Password managers are the right infrastructure. The correct workflow is: generate here → paste into your password manager (1Password, Bitwarden, etc.) → let the manager fill it everywhere. You never need to remember the password, it’s always available, and it’s different for every service.

Tips & Power Use

• For master passwords (password manager, encrypted disk, PGP key): use 6–7 word passphrases. These are your most important credentials and you’ll type them often. Passphrase entropy at 7 words (~72 bits) is strong enough for offline attack resistance; the memorability advantage of passphrases over random strings is significant.
• For service account API keys and database passwords: use password mode at 32+ characters, all character sets. You’ll paste them, not type them, so memorability is irrelevant — maximize entropy.
• Exclude ambiguous characters (0O1lI) for passwords you might ever need to type or read aloud. The entropy reduction is negligible (removes ~5 characters from a 94-character pool).
• 100 bits of entropy is the benchmark for offline attack resistance. Modern GPU clusters crack bcrypt hashes at ~100k hashes/second. At 100 bits of entropy, cracking is computationally infeasible at any current hardware scale.
• For online-only credentials (accounts with rate limiting), 50–60 bits of entropy is sufficient — the attack surface is rate-limited to thousands of attempts, not billions.
• Re-generate if you’ve had the tab open for a while — not because the entropy degrades, but because the generated value has been visible in the browser for that time. Minimize exposure time between generation and storage in a password manager.

Entropy calculation

Entropy (bits) = log2(pool_size ^ length). For passwords, pool size is the number of distinct characters in the selected sets. For passphrases, pool size is 1,296 (EFF wordlist size).

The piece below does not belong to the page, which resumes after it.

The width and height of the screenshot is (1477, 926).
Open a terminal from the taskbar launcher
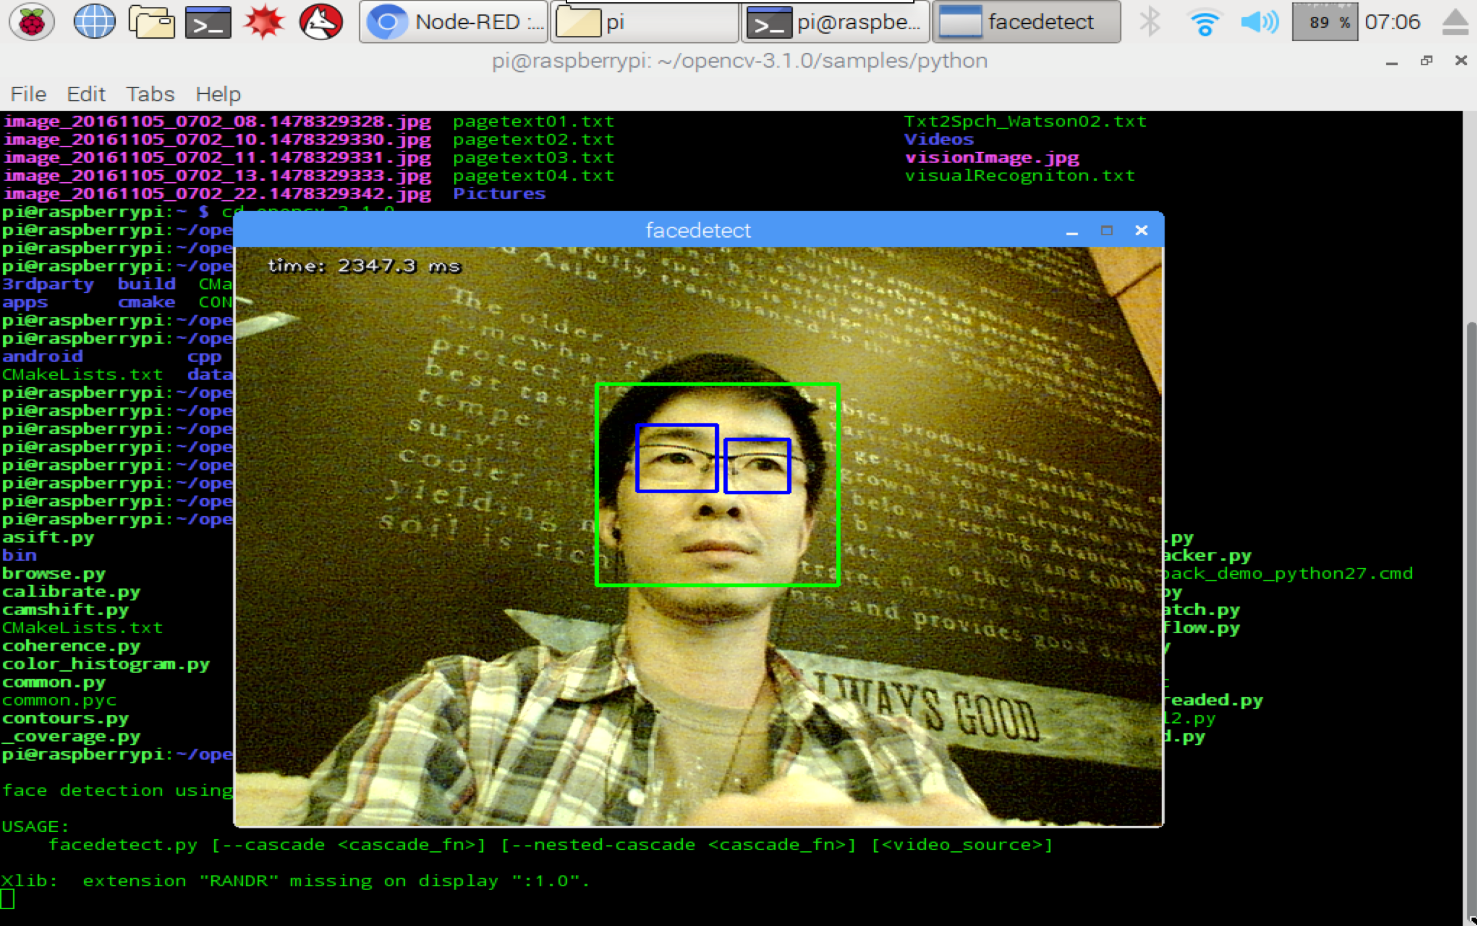point(208,21)
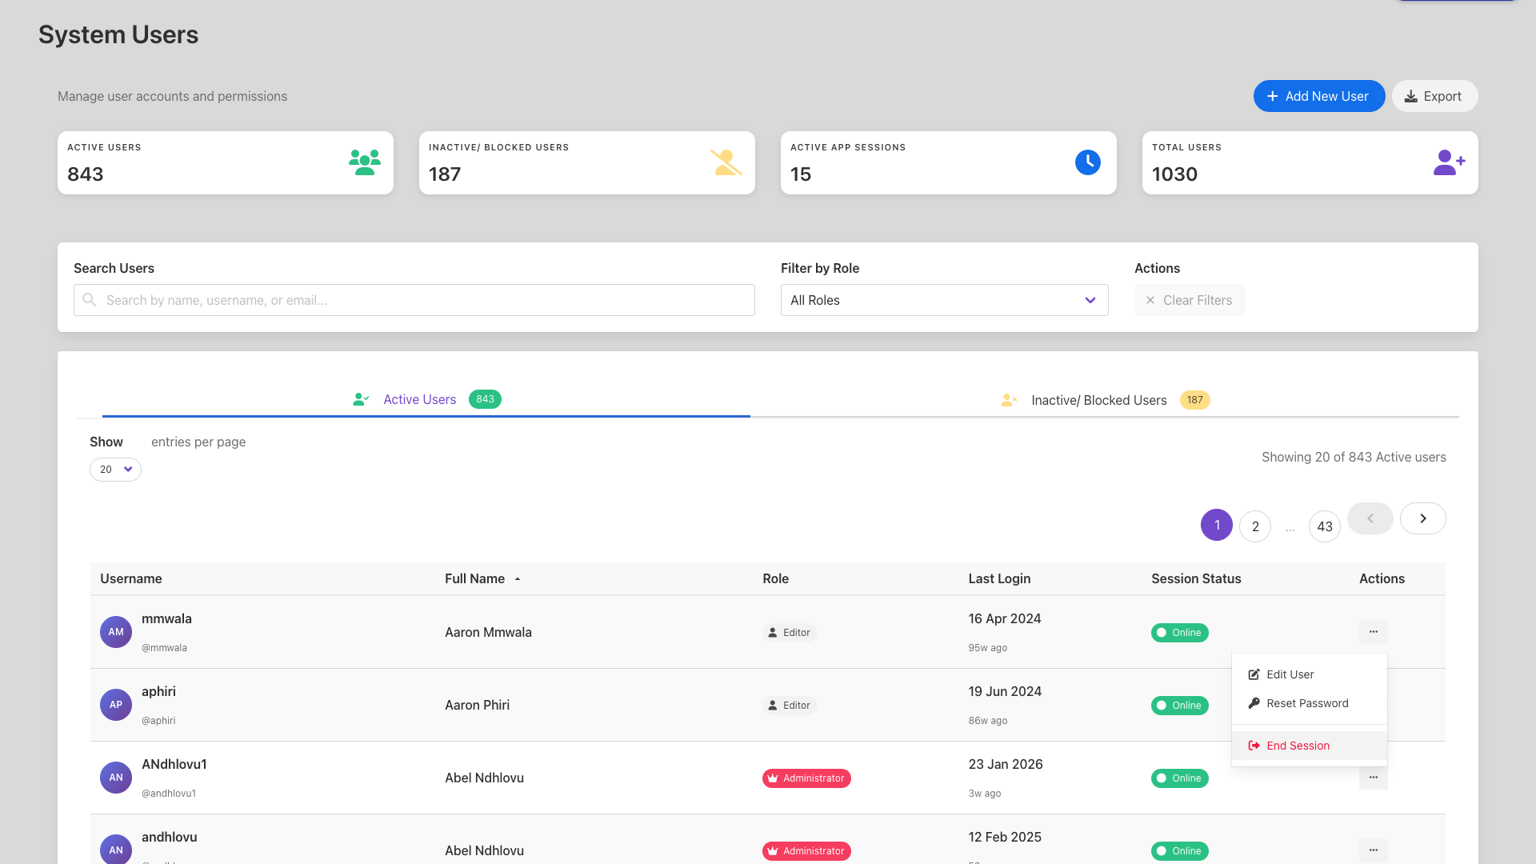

A 100-bit entropy password is considered extremely strong for offline attack resistance. For online-only systems, 50+ bits is sufficient.

Limitations

• Passphrase entropy — actual entropy assumes the attacker knows you used this tool and the exact wordlist. Against an attacker who doesn’t know the wordlist, effective entropy is higher.
• Storage — generated passwords are displayed only. They are not stored anywhere. Copy them immediately and save to a password manager.